It's the latest move in the struggling database vendor's search for new markets to prop up its sagging business.

3 min read
Sybase wants to cash in on the lucrative financial services market.

It's the latest move in the strugglingdatabase maker's search for new markets to prop up its sagging business.

The Emeryville, California, firm announced today that a new database server designed specifically for banks, insurers, and capital markets. Called the Sybase Financial Server, it is a database designed to handle such financial operations as Internet banking, securities trade processing and agent automation functions.

"This type of new direction is the only way to go if you don't have the gargantuan installed base others in this business have," said Brian Murphy, analyst at the Yankee Group in Boston. Murphy was referring to Sybase chief rival Oracle's 80 percent share of the database market.

"The days are gone of selling a database on its merits," Murphy added. "And an industry differentiator isn't going to hurt."

Among the standards the new database server supports are Open Financial Exchange (OFX) for the electronic exchange of financial data via the Internet; Financial Information Exchange (FIX), a messaging standard for the electronic exchange of securities transactions; Object Life (OLifE), which focuses on the integration and sharing of information between life-insurance applications, and JLife, the Java programming language version of the Olife standard.

"There's a growing trend toward standard protocols to automate operations and support new delivery channels, such as the Internet," said Michon Schenck, vice president of the financial services division at Sybase.

"We saw how a substantial portion of customers and partners in the financial services are essentially duplicating efforts to enable their transaction processing systems for these standards." Sybase executives said they are hoping to expand on these systems and develop more application templates and business objects for the industry.

Sybase Financial Server is also a way for Sybase to push its Jaguar Component Transaction Server into the market. Jaguar CTS, on which the financial server runs, is a transaction server that handles such component architectures as enterprise JavaBeans, COM, and C/C++.

As database sales across the board level off and chief rival Oracle continues to hold 80 percent of the market, Sybase has been searching for some wiggle room to grow.

It is concentrating its effort on data warehousing, mobile computing, and Internet application development. And, like other software vendors, Sybase is also hoping to take advantage of the burgeoning services market to boost its revenue.

Murphy said the push into financial markets is equally an effort to hold on to existing customers and gain new ones. Sybase already has a large installed base in the industry with some 6,000 customers.

"Sybase's early adopters were all Wall Street companies," he said. "They have pretty much held on to the financial business. Oracle has done well there but it has not unseated Sybase. If it's a case of lead with your strengths, then this is a good idea for Sybase."

Sybase has had a string of losing quarters. In its three-month reporting period, the company posted a net loss of $29.6 million, or 37 cents a share, compared with a net loss of $66.2 million, or 8 cents a share, for the same period a year ago.
__________
Action item:
In the Sybase article, turn the paragraph beginning "Among the standards" into a short list that keeps each standard and its purpose.

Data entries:
__________
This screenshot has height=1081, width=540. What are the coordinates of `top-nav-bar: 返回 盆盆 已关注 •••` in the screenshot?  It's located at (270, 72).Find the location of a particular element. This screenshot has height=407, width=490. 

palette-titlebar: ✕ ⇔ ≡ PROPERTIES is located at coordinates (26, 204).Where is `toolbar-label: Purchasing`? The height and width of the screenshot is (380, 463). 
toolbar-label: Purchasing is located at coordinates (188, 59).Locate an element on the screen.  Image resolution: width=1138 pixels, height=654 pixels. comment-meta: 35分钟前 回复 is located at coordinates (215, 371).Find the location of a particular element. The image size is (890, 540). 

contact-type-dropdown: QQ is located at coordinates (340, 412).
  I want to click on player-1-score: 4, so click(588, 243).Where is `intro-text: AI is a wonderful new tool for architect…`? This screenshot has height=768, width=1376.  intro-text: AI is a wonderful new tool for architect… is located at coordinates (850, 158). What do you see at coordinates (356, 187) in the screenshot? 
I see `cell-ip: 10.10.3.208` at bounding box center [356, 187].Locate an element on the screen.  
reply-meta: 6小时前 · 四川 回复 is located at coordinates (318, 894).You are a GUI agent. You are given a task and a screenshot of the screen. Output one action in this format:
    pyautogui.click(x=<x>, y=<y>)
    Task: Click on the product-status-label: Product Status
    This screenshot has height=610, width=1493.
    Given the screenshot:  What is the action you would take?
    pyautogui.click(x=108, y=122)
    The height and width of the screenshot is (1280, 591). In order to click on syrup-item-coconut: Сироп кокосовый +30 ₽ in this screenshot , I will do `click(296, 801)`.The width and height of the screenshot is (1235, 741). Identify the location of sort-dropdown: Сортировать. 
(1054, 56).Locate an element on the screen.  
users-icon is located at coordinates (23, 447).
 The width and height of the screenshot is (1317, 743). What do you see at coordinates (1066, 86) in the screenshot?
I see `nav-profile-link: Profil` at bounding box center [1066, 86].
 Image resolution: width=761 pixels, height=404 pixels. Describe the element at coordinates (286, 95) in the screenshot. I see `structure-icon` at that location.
__________
Written answer:
Standards the new database server supports:
- Open Financial Exchange (OFX): electronic exchange of financial data via the Internet
- Financial Information Exchange (FIX): messaging standard for the electronic exchange of securities transactions
- Object Life (OLifE): integration and sharing of information between life-insurance applications
- JLife: the Java programming language version of the Olife standard